Hart Council plans to challenge what it claims is the "huge part" of its budget "wasted" on the "Blairite agenda of remorseless red tape," currently costing Hart taxpayers up to £1.5 million a year.

Finance boss Coun. Lorraine Fullbrook says that as the only council in the country not getting a penny from the Government for four years, Hart should cease to go along with their non-stop "initiatives".

She says that the millions flowing out on things like "comprehensive performance assessments" do not get one extra bin emptied.

She said since Labour was elected in 1997, there has been "a never-ending stream of directives thudding on to the doorsteps of every council in Britain."

While often well-intentioned, like the "best value review," they actually result in tens of thousands of hours of time wasted by council officers, who then produce massive reports on their thoughts, says Lorraine.

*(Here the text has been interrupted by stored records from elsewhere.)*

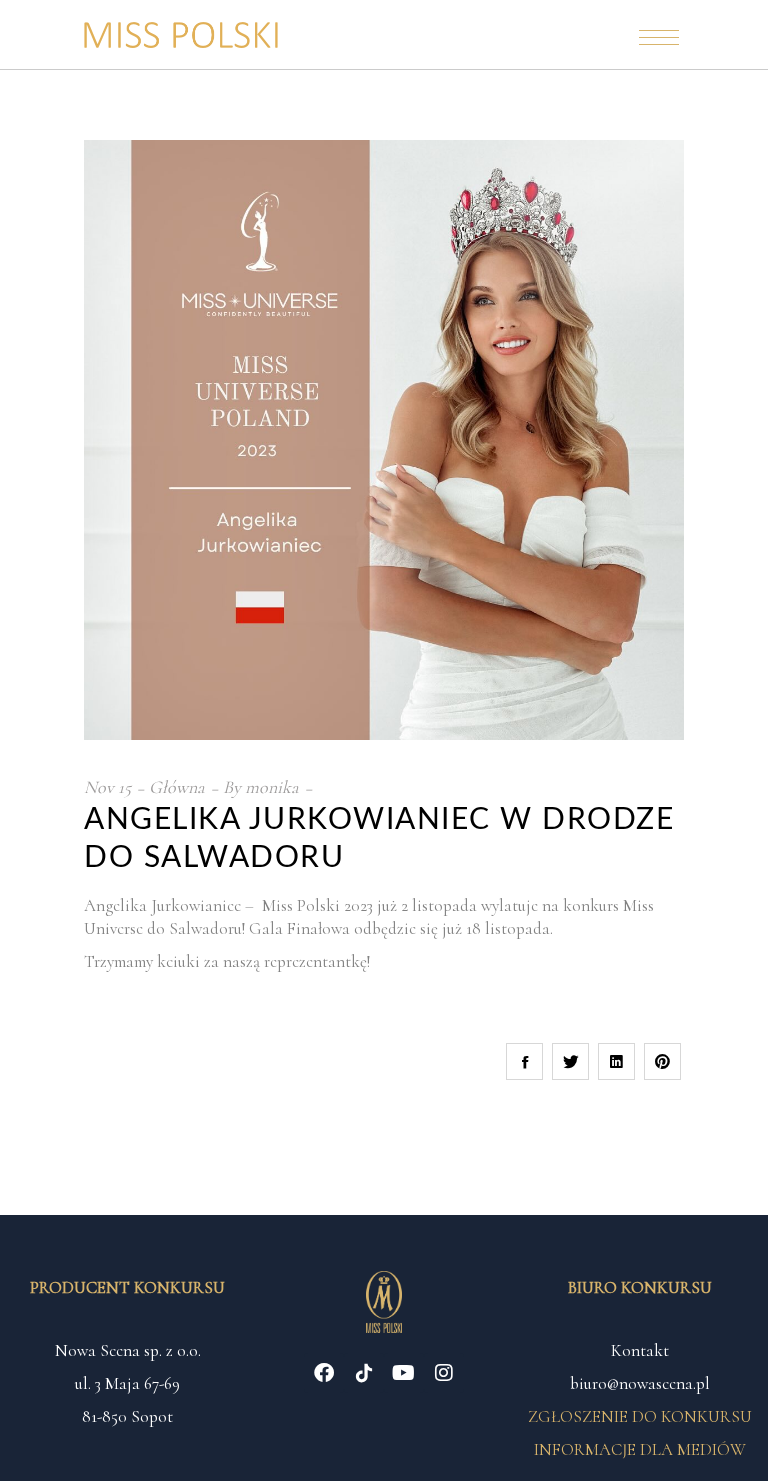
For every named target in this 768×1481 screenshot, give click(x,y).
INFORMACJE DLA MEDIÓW (640, 1449)
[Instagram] (444, 1373)
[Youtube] (404, 1373)
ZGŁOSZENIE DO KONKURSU (640, 1416)
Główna (177, 787)
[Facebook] (324, 1373)
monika (272, 787)
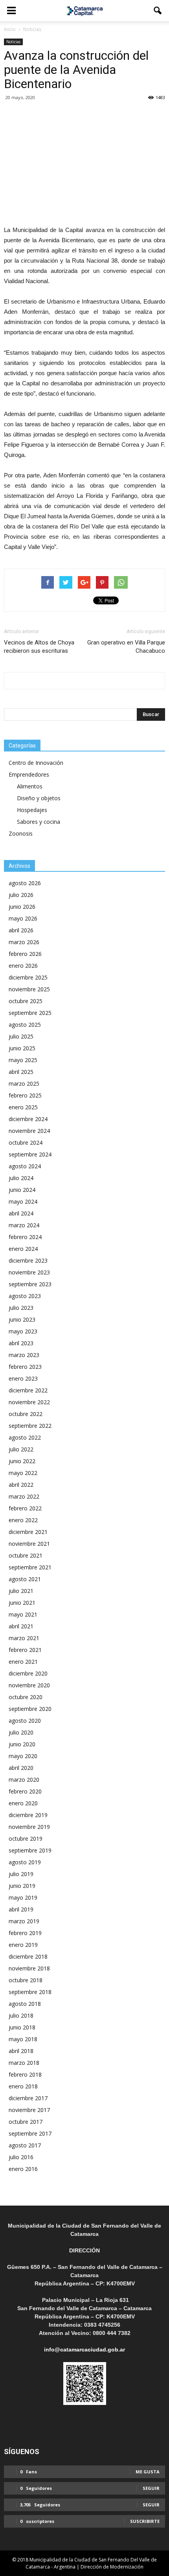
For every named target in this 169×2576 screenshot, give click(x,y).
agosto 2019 (25, 1862)
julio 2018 (21, 2015)
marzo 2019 (24, 1921)
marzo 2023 (24, 1355)
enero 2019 (23, 1944)
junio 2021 (22, 1602)
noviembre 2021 (29, 1543)
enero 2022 (23, 1520)
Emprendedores (29, 774)
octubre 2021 (25, 1555)
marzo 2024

Hart's "best value document" weighed much the same as a brick and cost £28 a copy to produce, she said.

At a meeting of Hart Council Mrs. Fullbrook, cabinet member for finances, persuaded the council to review all its Government-imposed "initiatives" and "partnership arrangements."

She added, in a motion supported by the controlling Conservative group and passed by the council: "I call on all officers, in agreement with the respective cabinet members, to identify the minimum expenditure required to meet our statutory obligations and to justify any expenditure above the minimum by the end of January, for consideration in the next budget."

Lorraine concluded: "Huge council tax rises are set for the south this year as the Government diverts our money to its friends in the north.

"What can we say to Hampshire taxpayers: ‘Be comforted, your money will be well spent up north'? We would also like parity with Surrey Heath, the council which runs Camberley and district and gets 24 per cent of its budget in Government grants, yet is a very similar community to our own."

Hart Conservative Coun. Sean Holden, cabinet member for communication, told the Star: "Why do council tax bills have to rise above the level of inflation? Unlike when choosing private suppliers, the public has no choice over their council and should not have to suffer above- inflation rises."

And Lorraine Fullbrook concluded: "Just satisfying the Government's auditors costs Hart people £122,000 a year. It has to be right that our focus is firmly fixed on our own people and their needs, not those involving Government processes and institutions, over and above our legal obligations. So we'll do the minimum required to put ticks in their boxes."